Alomar became the first player to enter the Hall of Fame wearing a Blue Jays cap during the induction ceremony in July. He was joined in the Hall by former Toronto GM Pat Gillick and Minnesota right-hander Bert Blyleven.

Alomar was honored with an on-field ceremony at Rogers Centre on July 31. Former teammates and coaches took part in the event that was watched by hundreds of thousands on television and a sellout crowd in Toronto.

The 12-time All-Star led the Blue Jays to back-to-back World Series championships in 1992-93. He has since rejoined the organization as a special assistant and will forever be remembered as one of the game's best second basemen of all time.

4. The return -- Roy Halladay comes back to Toronto

The former face of the Blue Jays' franchise made his return to Toronto on Canada Day weekend. A capacity crowd gave him a standing ovation from the moment he took the field until his warmup pitches were completed in the first inning.

It was a special moment that Blue Jays fans had been waiting almost two years for. Halladay's return was originally supposed to take place in 2010, but the G20 Summit in Toronto caused the Interleague series to be moved to Philadelphia.

Halladay's return featured a passing-of-the-torch moment when Jose Bautista hit a mammoth shot off Philadelphia's No. 1 starter. The crowd once again rose to its feet, and in a way, it felt it was Bautista's way of saying, "This is my team now."

3. The end of one era and the beginning of another -- John Farrell debuts as manager

Farrell had the unenviable task of replacing Cito Gaston as manager of the Blue Jays prior to the start of the year. Gaston had 12 years of experience and two World Series cchampionships on his resume before opting for retirement at the age of 66.

Farrell, on the other hand, entered the year having never managed a professional game. The former Major Leaguer instead had four years as a pitching coach in Boston under his belt and time as the director of player development in Cleveland.

It was the dawn of a new era for baseball in Toronto. Farrell was intent on fielding a more well-rounded club that didn't always rely on the long ball to score runs. He implemented a more aggressive approach on the basepaths, with an added emphasis on small ball.

The results were mixed because of Toronto's personnel on the field, but with a young core now in place, Farrell should now be able to play the style of baseball he so desperately craved for most of 2011.

2. The arrival -- Brett Lawrie makes his debut

Lawrie arrived at Spring Training in February as arguably the most hyped Blue Jays prospect since Carlos Delgado. Lawrie responded by hitting everything in sight and handling a transition to third base better than anyone expected.

The maturity displayed at the plate prompted Farrell to lobby internally for Lawrie to make the Opening Day roster, but the club ultimately decided to give him more seasoning in the Minor Leagues.

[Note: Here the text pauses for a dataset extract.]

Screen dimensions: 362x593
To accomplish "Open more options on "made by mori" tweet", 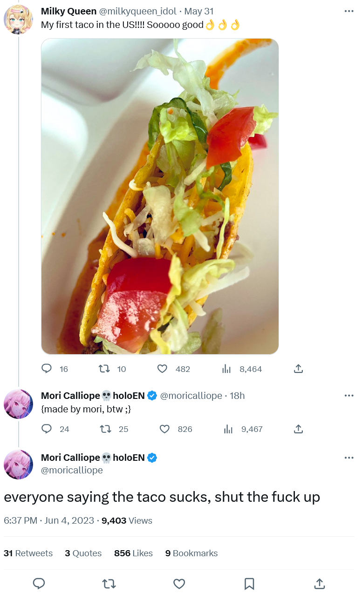I will [349, 396].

That time with Triple-A Las Vegas helped the 21-year-old refine his skills in the infield and develop a more patient approach in the batter's box.

When Lawrie finally arrived in the big leagues on Aug. 5, he quickly proved he was up for the challenge. He proceeded to hit .293 with nine homers, 25 RBIs and four triples in 150 at-bats. Now the only question that remains is what will he do for an encore?

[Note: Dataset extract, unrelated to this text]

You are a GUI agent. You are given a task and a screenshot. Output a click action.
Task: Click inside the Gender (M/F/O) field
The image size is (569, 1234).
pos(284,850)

1. Answering the critics -- Bautista delivers again

Bautista faced more question marks heading into the 2011 than any other player in the Major Leagues. Everybody wanted to know whether Bautista would be able to duplicate his historic 2010 season or if he would end up being a one-year wonder.

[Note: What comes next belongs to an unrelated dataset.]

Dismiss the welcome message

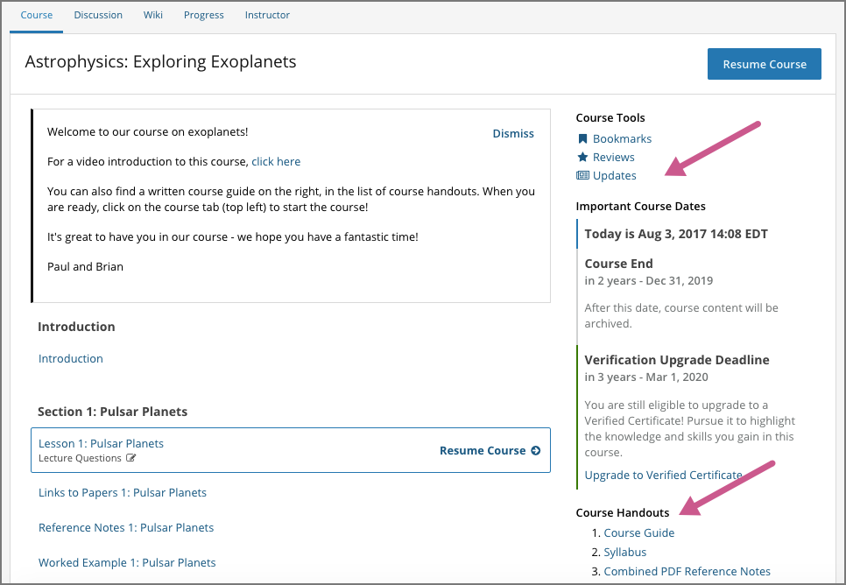click(513, 133)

It didn't take long for those questions to be answered. Bautista was head and shoulders above the rest of his competition during the first half of the season and appeared well on his way to winning his first Most Valuable Player Award.

Injuries to his neck and ankle eventually took their toll, but the Toronto slugger still managed to finish the year with some of the best numbers in franchise history. He hit .302 with 43 homers and 103 RBIs while leading the league in walks en route to his second consecutive AL Hank Aaron Award.

All of a sudden, that five-year $65 million contract Bautista signed in the spring is looking like one of baseball's best bargains.